Anderson studies data compiled by Edward Morbius, who says that just 9% of its 2.2 billion users actively post public content. On Ello, Morbius writes that based on his research between 4-6 million people engage, interact, and post publicly on Google+. Anderson’s analysis covers January 2015.
Morbius cites a Re/Code interview from last year with Google+ boss Dave Besbris. In it, Besbris says “I don’t want to talk about numbers,” and Morbius questions whether he’s “hiding something.” It appears he is.
Here’s a summary of his findings:
- There are about 2.2 billion G+ profiles
- Of these, about 9% have any publicly-posted content
- Of those, about 37% have as their most recent activity are comments on YouTube videos, another 8% are profile photo changes
- Only 6% of active profiles have any post activity in 2015 (18 days so far)
- Only about half of those, 3% of active profiles, are not YouTube posts
- That is, 0.2% — 0.3% of all G+ profiles, about 4-6 million users, have made public post in 2015
Morbius explains his research:
This is an analysis which estimates active G+ users, defined as those who’ve made a post to G+, not simply commented on a YouTube video, in the month of January, 2015. It’s based on pulling Google’s on Profile sitemaps and sampling profile pages based on them. You should be able to replicate the process yourself (or with a hackishly-minded assistant) using the methods described.
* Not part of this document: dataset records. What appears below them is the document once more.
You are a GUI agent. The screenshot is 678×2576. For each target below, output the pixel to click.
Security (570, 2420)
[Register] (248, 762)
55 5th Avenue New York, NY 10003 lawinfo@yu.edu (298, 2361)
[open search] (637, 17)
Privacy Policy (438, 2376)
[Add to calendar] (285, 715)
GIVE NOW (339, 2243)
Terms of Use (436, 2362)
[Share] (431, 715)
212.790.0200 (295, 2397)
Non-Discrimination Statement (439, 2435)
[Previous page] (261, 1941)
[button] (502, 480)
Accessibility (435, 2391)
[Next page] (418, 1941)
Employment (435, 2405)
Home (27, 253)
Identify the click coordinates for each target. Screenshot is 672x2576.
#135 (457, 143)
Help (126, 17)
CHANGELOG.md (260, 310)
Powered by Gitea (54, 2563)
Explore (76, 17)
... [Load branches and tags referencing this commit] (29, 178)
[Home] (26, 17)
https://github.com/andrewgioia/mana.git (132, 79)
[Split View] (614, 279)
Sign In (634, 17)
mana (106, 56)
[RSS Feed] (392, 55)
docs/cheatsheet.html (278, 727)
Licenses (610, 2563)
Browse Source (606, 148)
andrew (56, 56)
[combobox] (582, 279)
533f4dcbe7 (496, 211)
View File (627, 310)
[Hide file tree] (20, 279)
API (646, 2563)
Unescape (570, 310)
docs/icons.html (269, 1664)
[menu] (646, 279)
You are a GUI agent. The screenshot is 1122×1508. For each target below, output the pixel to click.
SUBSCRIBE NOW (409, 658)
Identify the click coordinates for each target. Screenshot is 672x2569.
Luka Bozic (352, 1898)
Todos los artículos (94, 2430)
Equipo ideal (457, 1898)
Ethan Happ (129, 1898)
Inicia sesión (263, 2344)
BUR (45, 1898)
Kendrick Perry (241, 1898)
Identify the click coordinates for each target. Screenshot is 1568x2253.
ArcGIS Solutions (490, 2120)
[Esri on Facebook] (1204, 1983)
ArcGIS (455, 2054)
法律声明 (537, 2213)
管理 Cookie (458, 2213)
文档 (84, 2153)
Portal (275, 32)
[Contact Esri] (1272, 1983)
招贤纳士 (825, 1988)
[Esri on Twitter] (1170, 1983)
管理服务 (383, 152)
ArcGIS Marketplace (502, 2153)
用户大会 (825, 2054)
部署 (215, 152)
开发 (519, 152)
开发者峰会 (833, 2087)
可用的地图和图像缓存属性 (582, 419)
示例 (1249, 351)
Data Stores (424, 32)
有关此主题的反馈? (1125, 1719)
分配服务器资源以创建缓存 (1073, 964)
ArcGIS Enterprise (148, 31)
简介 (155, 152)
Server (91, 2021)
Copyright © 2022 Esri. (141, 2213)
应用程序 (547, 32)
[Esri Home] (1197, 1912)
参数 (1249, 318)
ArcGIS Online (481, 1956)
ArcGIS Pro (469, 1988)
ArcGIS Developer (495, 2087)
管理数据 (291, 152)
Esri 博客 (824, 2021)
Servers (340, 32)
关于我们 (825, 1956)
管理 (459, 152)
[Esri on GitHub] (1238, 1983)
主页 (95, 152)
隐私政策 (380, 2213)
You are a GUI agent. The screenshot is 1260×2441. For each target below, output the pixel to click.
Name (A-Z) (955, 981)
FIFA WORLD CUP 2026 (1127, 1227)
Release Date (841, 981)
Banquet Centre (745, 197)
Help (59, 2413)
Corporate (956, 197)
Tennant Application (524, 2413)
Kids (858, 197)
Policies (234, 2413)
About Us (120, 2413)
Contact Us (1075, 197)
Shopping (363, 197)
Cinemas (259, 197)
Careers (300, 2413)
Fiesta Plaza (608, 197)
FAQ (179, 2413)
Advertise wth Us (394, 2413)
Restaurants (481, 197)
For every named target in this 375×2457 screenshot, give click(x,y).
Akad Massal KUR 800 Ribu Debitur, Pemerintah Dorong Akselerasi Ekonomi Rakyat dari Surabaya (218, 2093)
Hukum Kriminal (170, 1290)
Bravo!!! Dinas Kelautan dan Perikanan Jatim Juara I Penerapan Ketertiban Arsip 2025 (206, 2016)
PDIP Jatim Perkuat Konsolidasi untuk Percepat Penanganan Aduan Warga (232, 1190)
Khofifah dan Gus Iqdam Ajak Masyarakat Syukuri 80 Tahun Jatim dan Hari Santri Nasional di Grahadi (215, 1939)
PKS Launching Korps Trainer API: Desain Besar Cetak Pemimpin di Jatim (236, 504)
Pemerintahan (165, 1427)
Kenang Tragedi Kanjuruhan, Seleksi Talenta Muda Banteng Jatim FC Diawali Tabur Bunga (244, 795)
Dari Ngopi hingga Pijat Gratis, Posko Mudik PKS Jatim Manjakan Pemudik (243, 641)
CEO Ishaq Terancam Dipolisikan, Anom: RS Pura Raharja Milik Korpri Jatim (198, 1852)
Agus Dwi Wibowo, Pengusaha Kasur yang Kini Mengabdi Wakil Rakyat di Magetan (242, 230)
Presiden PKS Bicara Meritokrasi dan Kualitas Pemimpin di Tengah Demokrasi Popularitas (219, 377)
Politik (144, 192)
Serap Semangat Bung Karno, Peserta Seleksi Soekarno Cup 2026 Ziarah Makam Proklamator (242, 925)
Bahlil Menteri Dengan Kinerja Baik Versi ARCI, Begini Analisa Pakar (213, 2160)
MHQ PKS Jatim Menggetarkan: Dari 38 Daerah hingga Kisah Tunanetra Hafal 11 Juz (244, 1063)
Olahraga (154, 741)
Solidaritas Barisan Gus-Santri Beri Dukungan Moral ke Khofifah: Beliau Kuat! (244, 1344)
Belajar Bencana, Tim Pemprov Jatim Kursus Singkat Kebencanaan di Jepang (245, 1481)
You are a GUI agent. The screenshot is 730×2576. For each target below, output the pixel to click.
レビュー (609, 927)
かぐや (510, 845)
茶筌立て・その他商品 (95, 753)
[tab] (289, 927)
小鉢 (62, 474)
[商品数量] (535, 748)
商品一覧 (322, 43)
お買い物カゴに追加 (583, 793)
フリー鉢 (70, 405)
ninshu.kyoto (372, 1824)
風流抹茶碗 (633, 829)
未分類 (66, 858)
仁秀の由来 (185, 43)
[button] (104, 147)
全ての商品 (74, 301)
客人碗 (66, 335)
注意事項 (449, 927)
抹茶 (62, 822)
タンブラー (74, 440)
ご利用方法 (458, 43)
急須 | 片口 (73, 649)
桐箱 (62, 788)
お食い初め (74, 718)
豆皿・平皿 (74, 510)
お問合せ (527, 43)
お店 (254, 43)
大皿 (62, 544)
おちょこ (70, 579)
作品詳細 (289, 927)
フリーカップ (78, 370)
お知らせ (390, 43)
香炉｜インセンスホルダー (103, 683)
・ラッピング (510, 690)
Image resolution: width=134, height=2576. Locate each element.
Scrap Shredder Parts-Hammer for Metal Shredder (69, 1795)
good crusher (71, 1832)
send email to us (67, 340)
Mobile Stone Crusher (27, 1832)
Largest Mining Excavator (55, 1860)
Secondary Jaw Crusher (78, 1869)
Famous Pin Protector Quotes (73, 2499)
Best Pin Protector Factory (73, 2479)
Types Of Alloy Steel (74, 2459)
Anderson has visualised Morbius’ data to produce this graph:
Both parties concede that the numbers only take public content; private posts or comments remain uncovered. “But it’s a pretty clear indication of publically visible activity,” Morbius stresses.
Morbius also notes the importance of YouTube in all of this. Of the profiles where people use Google+, 37% are through a YouTube video. Another 8% is a profile photo change. Indeed, as Morbius looks through profiles and activity, he concludes that the low percentages “tell us why Google was so eager to combine YouTube and G+ comments — it’s doubled the G+ activity”.
From his 2015 analysis particularly, Morbius covers hundreds of Google+ profiles in detail. One poignant statistic is this: “We’ve got a grand spanking total of 24 profiles out of 7,875 who’s 2015 post activity isn’t YouTube comments but Google+ posts. That a 0.3% rate of all profile pages, going back to our 2.2 billion profiles.” Clearly, with YouTube Google+ would seem even less popular.
“No wonder Dave Besbris doesn’t want to talk about numbers,” he writes.
Morbius finishes with some caveats:
I’m a space alien cat living outside the solar system. I don’t have any conflicts of interest, other than a considerably growing distrust of Google. I use G+ actively myself, and find it useful, though limiting and exceptionally frustrating. And I dislike FaceBook far more.
The conclusions here are based on sampling and I’ve seen them shift by a few million as more data rolls in. Still, I’m pretty confident that the total number of publicly posting (not commenting, which could well be far higher) users is well below 10 million for January, 2015.